The data dependency in building AI models can be caused by several aspects. Data imbalance is one of the most common cause. If a database has AF events far lesser than normal rhythms, this is common in medical databases in general, the performance can be biased and the performance can be drop when tested with external database. Another problem is noise in ECG signals by motion artifact or other reasons. Physical movement of patient when measuring ECG can cause wandering of baseline of ECG or unwanted noises. These noises can be minimized from digital filtering or other signal processing. However, during these processes, distortion or losing characteristic waveform of the original ECG can occur and the processed signals can have different characteristics according to the method of the preprocessing. The performance of AI models can lower due to the difference in preprocessing method of the database. The other problem is discrepancy in measuring hardware. There are several companies making devices for measuring ECG. These devices have different in hardware settings, such as amplifier configuration, filters, and gain, and software settings, such as sampling frequency and resolution. The waveforms from approved ECG devices do not differ largely, and resampling or normalization technique can reduce these problems but not perfectly resolve.

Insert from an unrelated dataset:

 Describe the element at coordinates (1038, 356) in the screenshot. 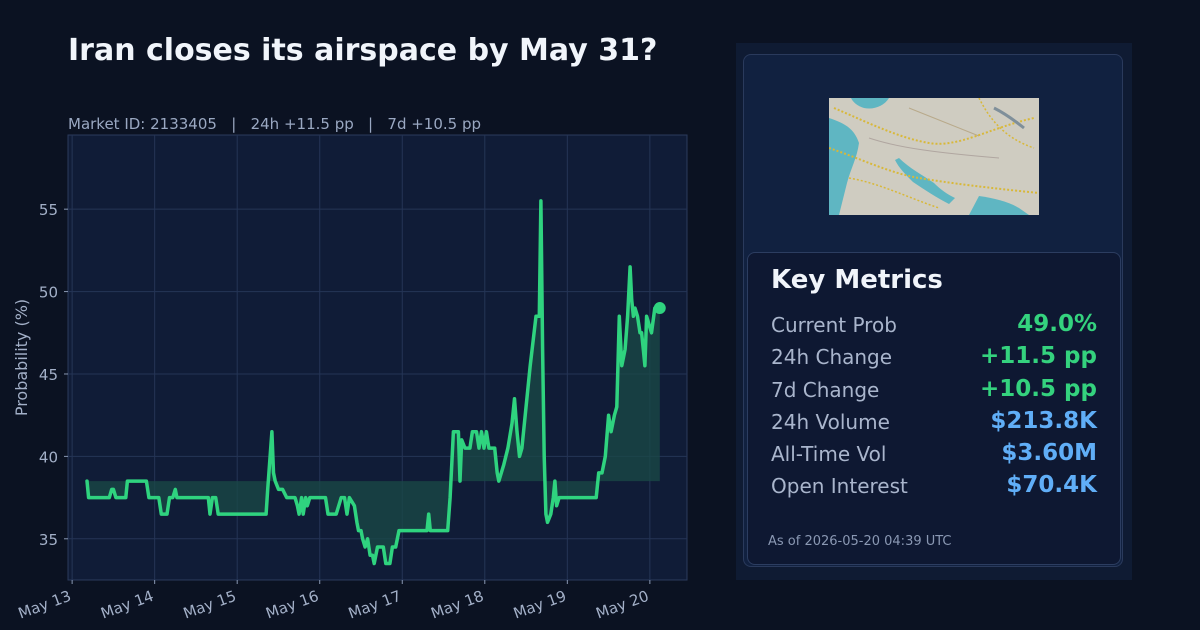

I see `metric-value: +11.5 pp` at that location.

It can be concluded that it is necessary to validate the deep learning based AF detection algorithm using the various external databases at the developing step to avoid the data dependency.

Limitation

There are some limitations in this study. Initially, this study was implemented with only one deep learning architecture, Resnet. Evaluation using other deep learning architectures will be helpful in investigating the data dependency. Secondly, “Non-AF” classes in the MITDB and LTAFDB are composed of normal sinus rhythm but “Non-AF” class in the AFDB is composed of all other rhythm because of the absence of normal sinus rhythm annotation. This limitation may lead to low specificity when evaluate the AFDB. However, the performance of sensitivity could be effectively reflected. Thirdly, the data used in this study is from three open-source databases, LTAFDB, AFDB, and MITDB. The using more databases collected from various location, device, and setting will be helpful to effective research results.

The MITDB has the imbalanced and smallest amount of data among the databases used in this study. The trained models of those show a largest data dependency in the experiment results. On the contrary, the LTAFDB has the largest amount of data among them. In the trained model with LTAFDB, the data dependency is lower than other trained models. Also, these results imply that training the deep learning model using the large amount and balanced data can decrease the data dependency on the AF detection algorithm. However, the acquisition and use of large amount AF data may be difficult because of the patient privacy and legal issues for healthcare data.